Taraflar arasındaki davadan dolayı Silivri 1. Asliye Hukuk Hakimliğinden verilen 22.07.2008 gün ve 2007/552 Esas - 2008/582 karar sayılı hükmün bozulmasına ilişkin olan 30.09.2010 gün ve 8423-9632 sayılı kararın düzeltilmesi süresinde davacı vekilince istenilmiş olmakla, dosya incelendi gereği görüşülüp düşünüldü
Dava, 3621 Sayılı Yasadan kaynaklanan tapu iptali ve taşınmazın sicil kaydının kütükten terkini isteğine ilişkin olup, mahkemece 22.07.2008 tarihinde davanın kabulüne dair verilen karar, davalıların temyizi üzerine Dairece; “yargılamanın devamı sırasında 14.3.2009 tarihinde yürürlüğe giren 5841 Sayılı Yasanın 2. maddesi ile 3402 Sayılı Yasanın 12. maddesinin 3. fıkrasına eklenen " bu hüküm iddia ve taşınmazın niteliğine yahut Devlet ve diğer kamu tüzel kişileri dahil tarafların sıfatına bakılmasızın uygulanır " ve 3. maddesi ile eklenen geçici 10. maddesinin " bu kanunun 12. maddesinin 3. fıkrası hükmü devletin hüküm ve tasarrufu altında olduğu iddiası ile yürürlük tarihinden önce açılmış ve henüz kesin hükme bağlanmamış olan davalarda dahi uygulanır " şeklindeki hükmü gözetildiğinde kadastro tespitinin kesinleştiği tarih olan 28.11.1974 ile, davanın açıldığı tarih arasında 3402 Sayılı Yasanın 12.maddesinde sözü edilen 10 yıllık hak düşürücü sürenin geçmiş olduğu gözetilerek davanın hak düşürücü süreden dolayı reddine karar verilmesi gerektiği ” gerekçeleri ile bozulmuştur.
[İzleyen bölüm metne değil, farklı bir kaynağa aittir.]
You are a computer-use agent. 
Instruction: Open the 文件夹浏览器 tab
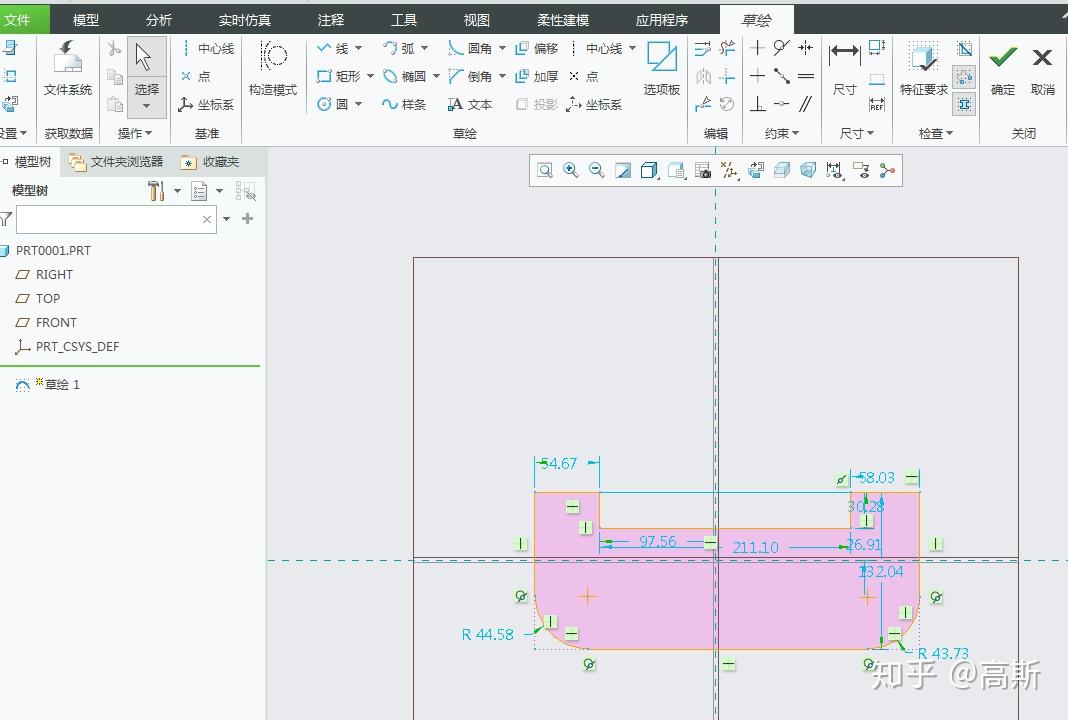pyautogui.click(x=116, y=162)
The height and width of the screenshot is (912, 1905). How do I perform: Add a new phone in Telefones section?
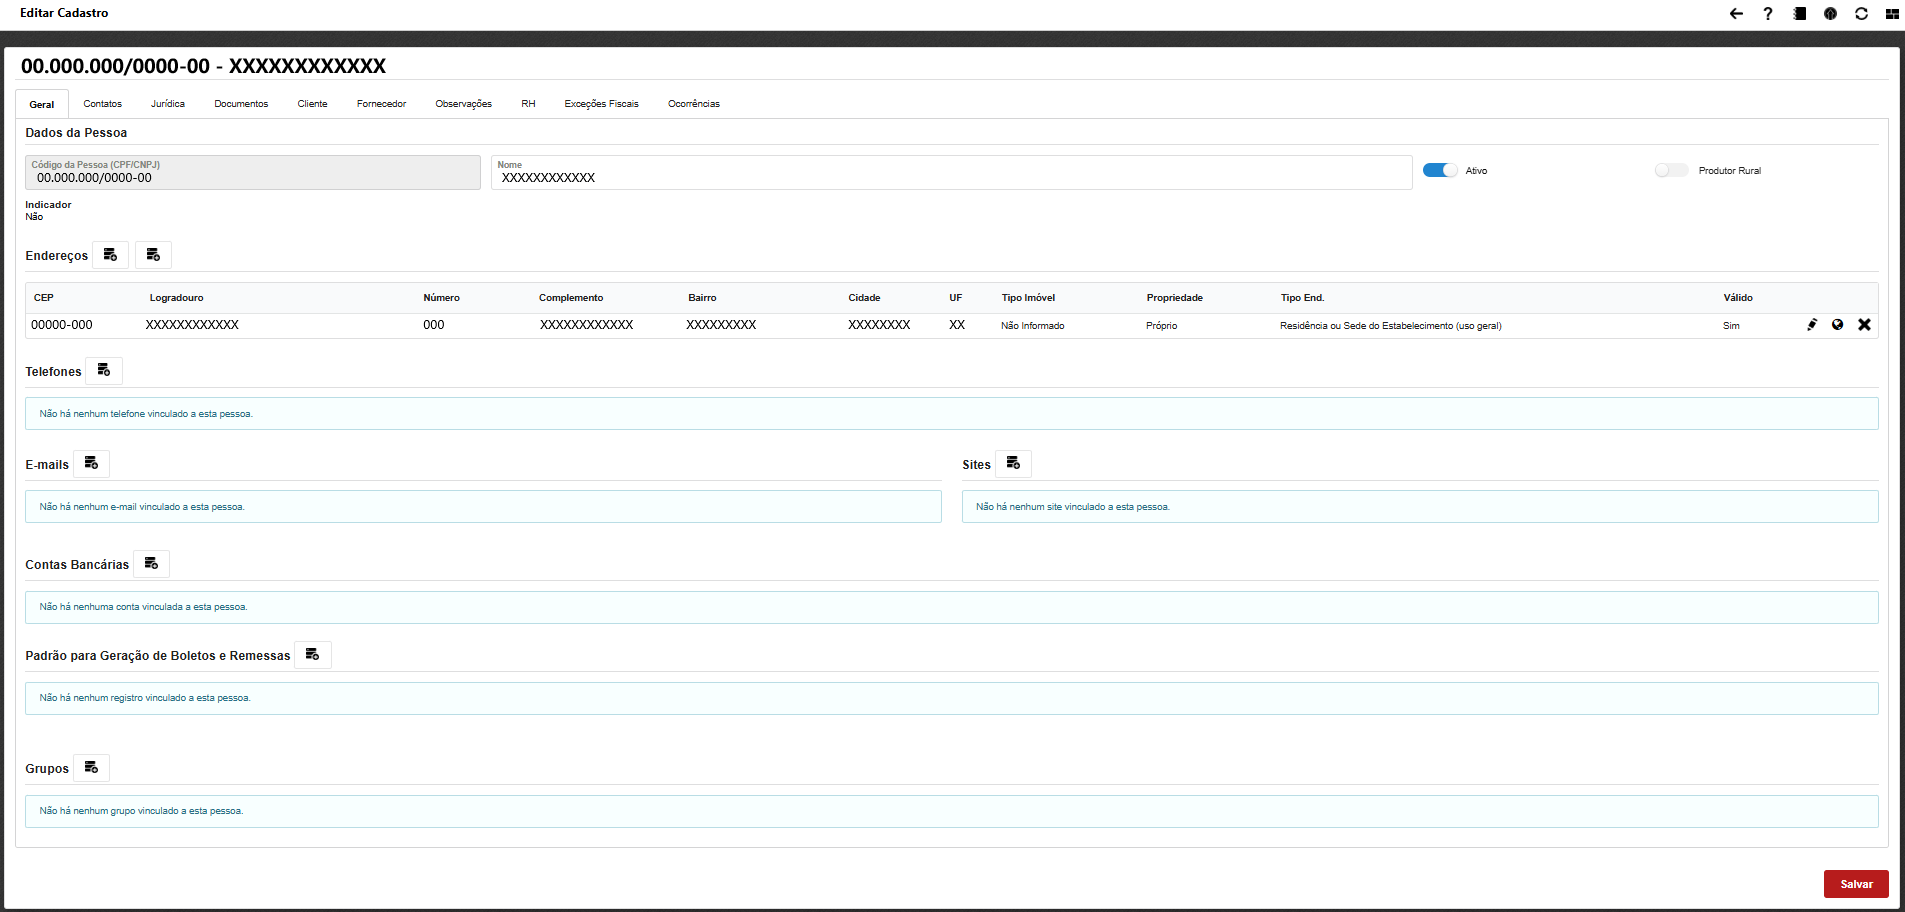click(104, 371)
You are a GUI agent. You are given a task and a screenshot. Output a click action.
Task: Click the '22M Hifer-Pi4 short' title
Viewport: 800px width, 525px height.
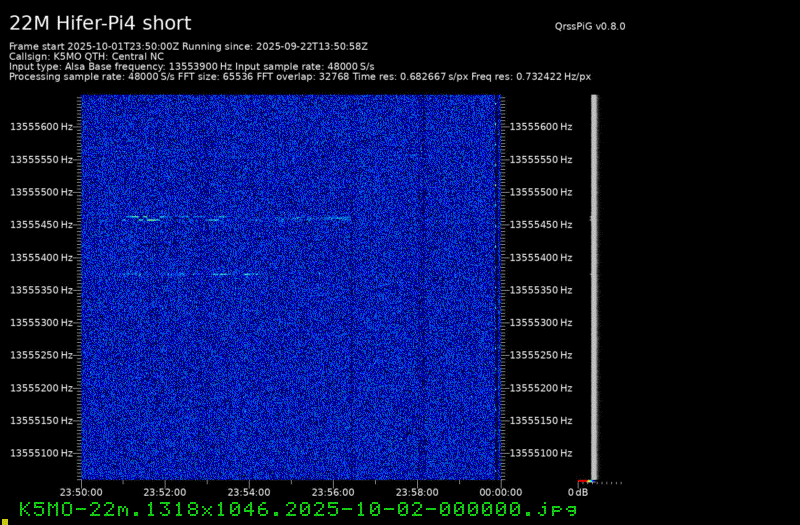click(x=100, y=23)
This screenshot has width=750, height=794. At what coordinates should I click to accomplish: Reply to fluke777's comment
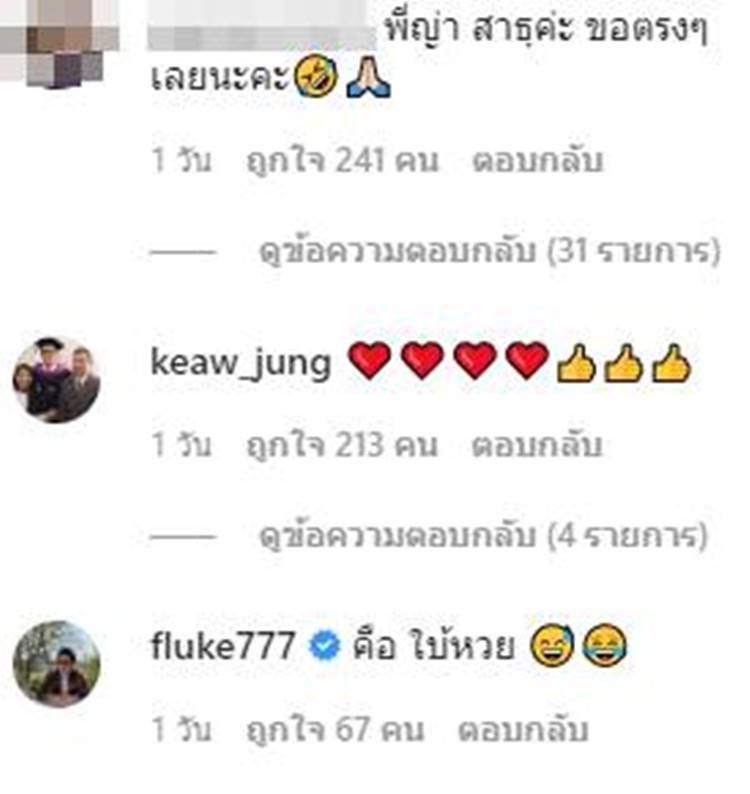[523, 729]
Karar açıklanan gerekçe ile bozulmuş ise de; 19.1.2011 tarihinde yürürlüğe giren 6099 Sayılı Yasa ile 3402 Sayılı Kadastro Kanununun 36. maddesine eklenen 36/A maddesinde aynen; “ Kadastro işlemi ile oluşan tespit ve kayıtların iptali ile Devlet veya diğer kamu kurum ve kuruluşları tarafından kayıt lehtarına karşı kadastro mahkemeleri ile genel mahkemelerde açılan davalarda davalı aleyhine vekalet ücreti dahil, yargılama giderine hükmolunmaz ” hükmü derpiş edilmiştir. Buna göre, hangi halde, davalı tarafın avukatlık ücreti ve yargılama giderlerinden sorumlu tutulamayacağı duraksamaya yer bırakmayacak şekilde ortaya konulmuş, ancak somut olayda olduğu gibi davanın yasa gereğince reddedilmesi halinde davada kendisini vekille temsil ettiren davalılar yararına avukatlık ücreti verilip verilmeyeceği yönünden bir düzenlemeye yer verilmemiştir.
O halde, 6099 Sayılı Yasa hükümleri çerçevesinde yerel mahkemece irdeleme ve değerlendirme yapılarak davalı yararına avukatlık ücreti tayinine yer olup olmadığı üzerinde de durularak gerekçeleri de açıklanmak suretiyle bir hüküm kurulması için yerel mahkemenin 22.07.2008 gün ve 2007/552 Esas - 2008/582 karar sayılı kararının bozulmasına ilişkin Dairemizin 30.09.2010 gün 2010/8423 Esas, 2010/9632 Karar sayılı bozma ilamına bu gerekçe ilave edilmek suretiyle BOZULMASINA, sair karar düzeltme istekleri yerinde görülmediğinden REDDİNE, 02.03.2011 tarihinde oybirliğiyle karar verildi.